_Problem_. Echo the part that opens with the line containing "Given: Open the Закладки menu" and closes with the line containing "I will point(171,231).", both included, reproducing each line exactly.

_Data listing_.
↓↓↓

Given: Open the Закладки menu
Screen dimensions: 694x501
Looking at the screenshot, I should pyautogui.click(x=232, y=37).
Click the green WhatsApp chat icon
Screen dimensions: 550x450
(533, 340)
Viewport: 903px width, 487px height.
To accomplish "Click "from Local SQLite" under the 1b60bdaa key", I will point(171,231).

↑↑↑
↓↓↓

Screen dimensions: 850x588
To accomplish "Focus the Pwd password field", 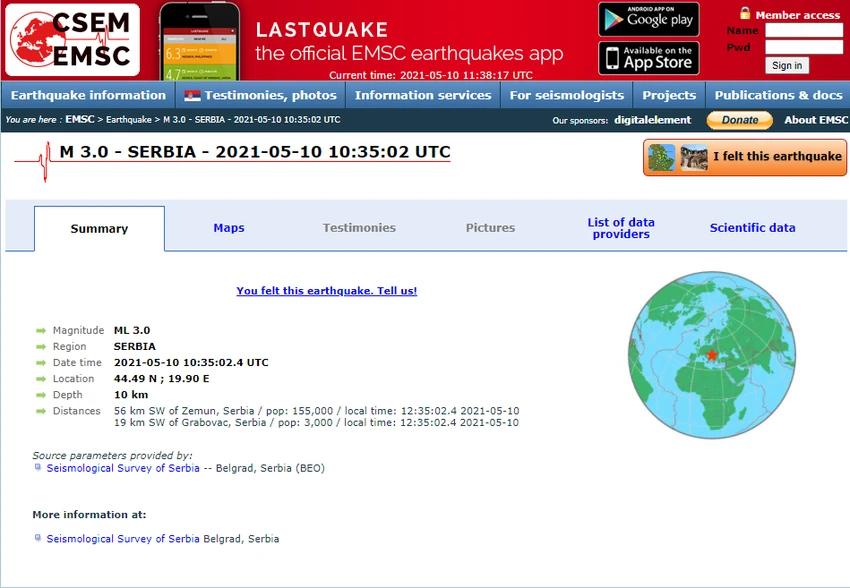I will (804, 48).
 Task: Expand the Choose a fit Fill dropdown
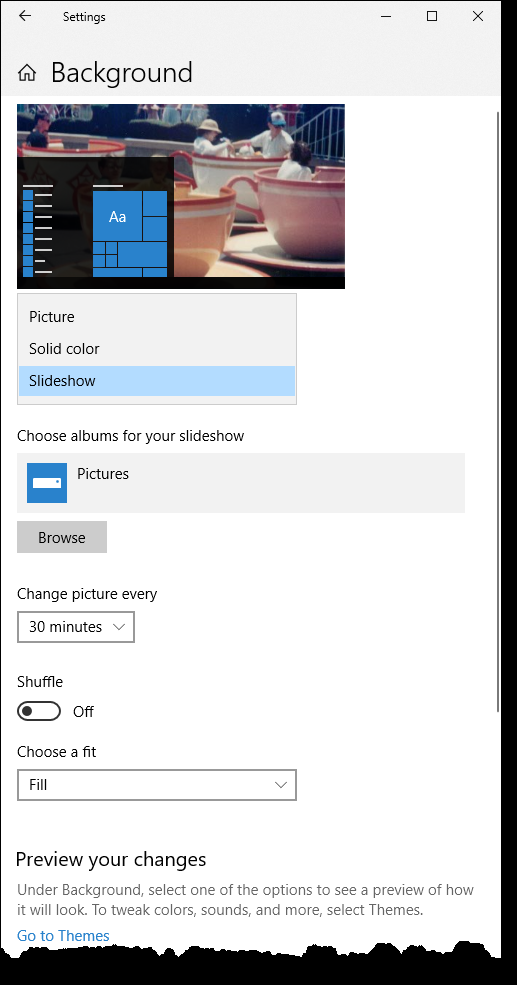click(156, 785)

↑↑↑
↓↓↓

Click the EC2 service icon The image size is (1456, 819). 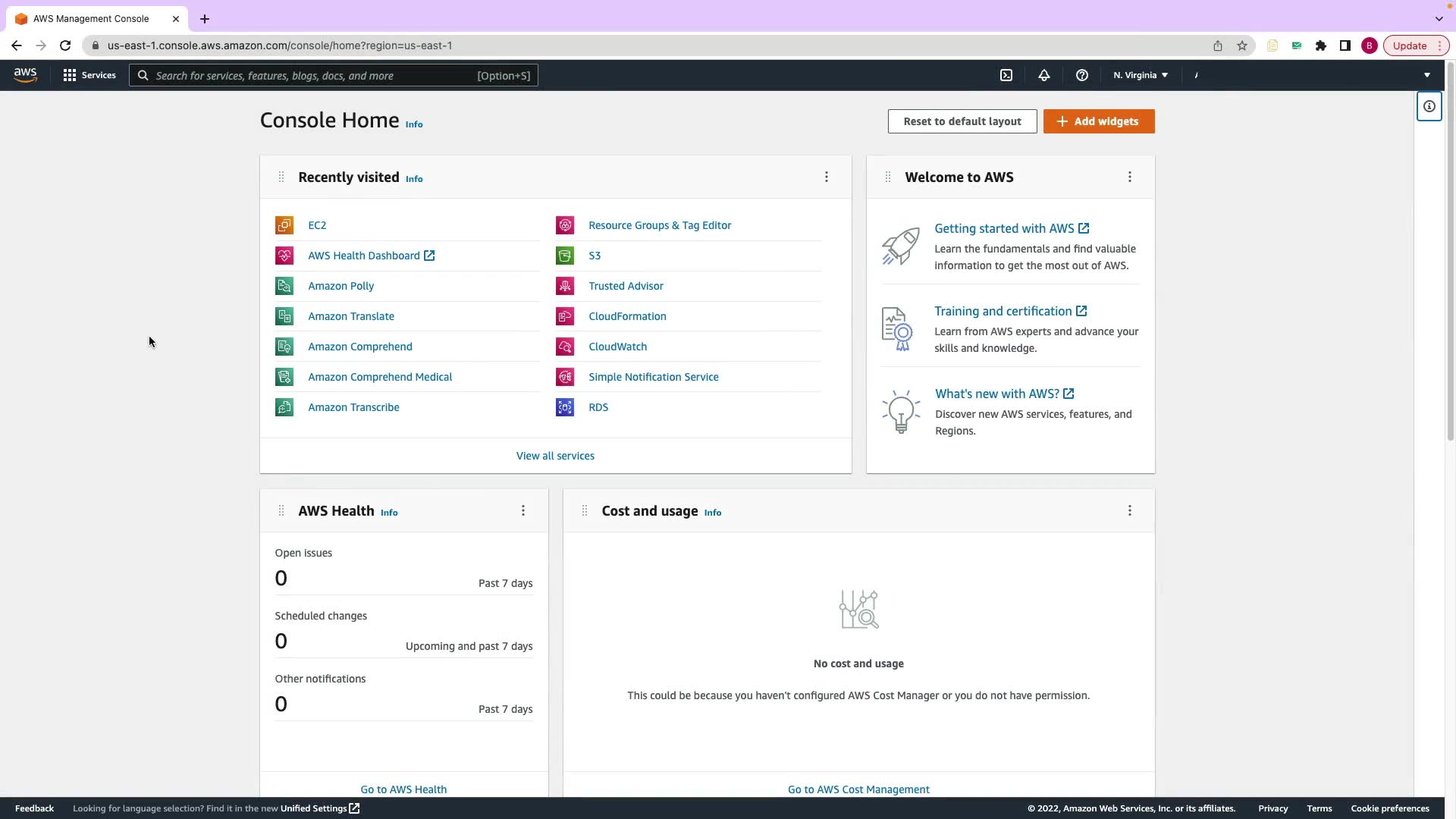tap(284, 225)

↑↑↑

_Correct output_.
Given: Open the Закладки menu
Screen dimensions: 694x501
Looking at the screenshot, I should pyautogui.click(x=232, y=37).
Click the green WhatsApp chat icon
Screen dimensions: 550x450
(533, 340)
Viewport: 903px width, 487px height.
To accomplish "Click "from Local SQLite" under the 1b60bdaa key", I will point(171,231).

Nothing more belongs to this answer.